At work we have a wonderful tradition of a Thanksgiving Mass followed by a reception for our department. This took place on Tuesday reminding me that even in a difficult year, there is much to be thankful for. One of my friends there reminded me that I haven't blogged in awhile. Reflecting on this I remember how writing tamed the overwhelming emotions in the last year and let me see the humor even in dark moments. The dark moments now are fewer and farther between. I worry about things that all preoccupy us from time to time. Will there be enough money to go around? Am I being the best parent I can be? Do they like the job I do at work? All in all, though it is a good life.

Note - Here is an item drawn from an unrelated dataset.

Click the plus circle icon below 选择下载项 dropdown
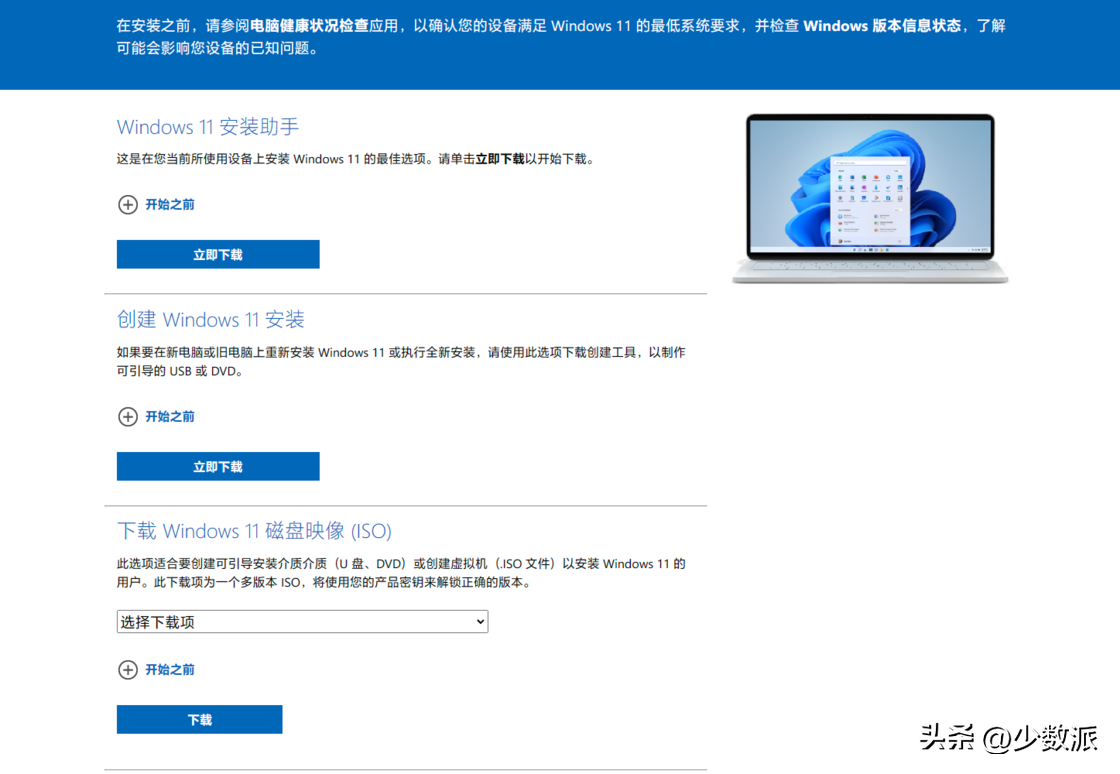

Sometimes in a rapid jarring fashion the old life intrudes. The natural defense when one feels attacked is to attack. Growth and a more productive life comes in stopping the old dance and trying a new one. It is hard because the old patterns are so familiar. Such was the choice yesterday.

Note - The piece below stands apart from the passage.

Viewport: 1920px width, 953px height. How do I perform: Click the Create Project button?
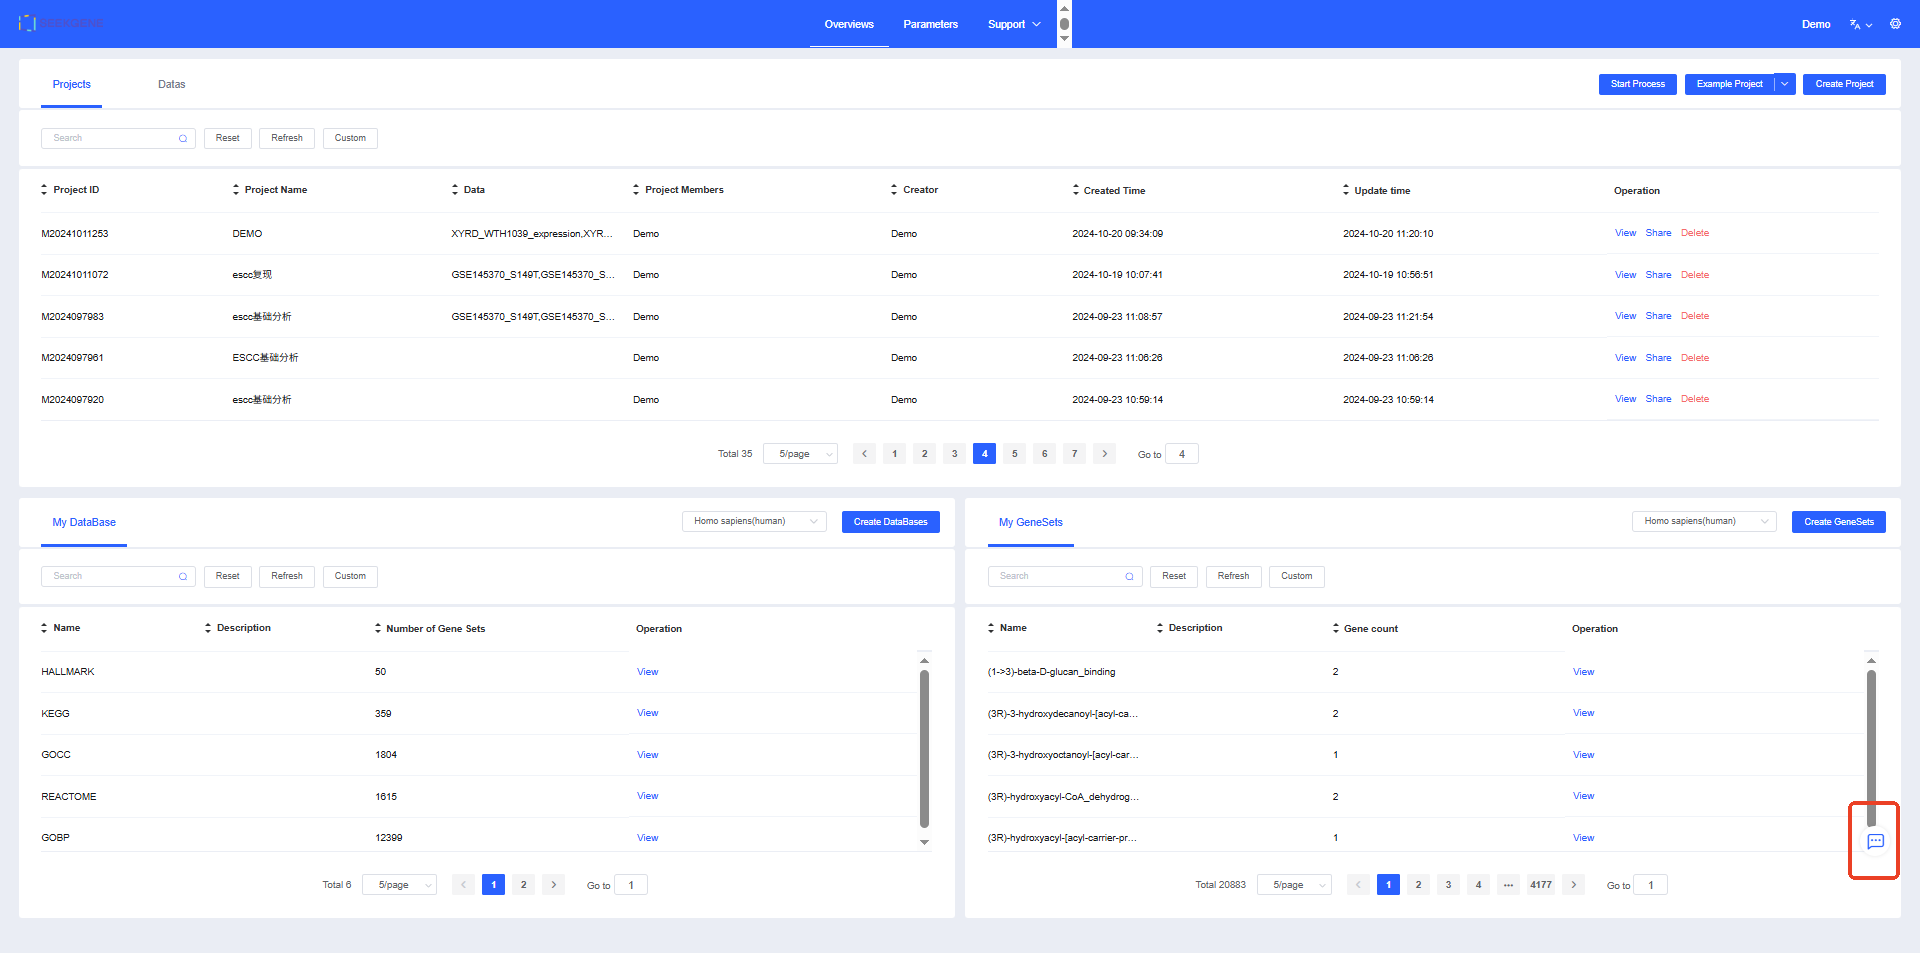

The girls and I spent this Thanksgiving with my mom. Dan opted to stay home and relax and although we all wanted him to join us we respected the fact that he is capable of making choices for himself now. On our trip to Poughkeepsie Kate asked if we could go see her aunt and uncle, Gary's sister and brother in law who live only a few miles from my mother. Thinking really nothing of it I said yes and Kate called her. After spending time with my mom, we took the short trip and spent a very pleasant few hours visiting. Believe it or not, my ex husband was not the topic of conversation.

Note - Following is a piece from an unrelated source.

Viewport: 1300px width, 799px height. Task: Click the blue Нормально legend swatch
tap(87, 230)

Yesterday I received the following text from Gary as I drove home with the girls. "You left Dan home alone on Thanksgiving and his 18th birthday so you could take some kind of sinister trip to see my sister? What kind of insensitive, arrogant, sanctimonious whacko are you???"
I was stunned by the text. First, deeply hurt by the name calling and then angered by his attempt to draw me again into conflict with him. Upon arriving home I viewed an earlier email he sent me that day imploring me to stay away from his family. Believe me folks when I tell you not all abuse is physical and it does not discriminate regardless of socio-economic levels. I was shaken for the rest of the day.
Today, though with a good night's sleep and dinner plans with a nice man I have started to date I am glad I chose not to respond and dance the old dance. It is hard but no growth or positive change comes easily. If the rest of my life is going to be spent in life affirming relationships I need to let go of the old patterns of behavior. And this year for gaining that wisdom through the love and support of family and friends, I am truly thankful.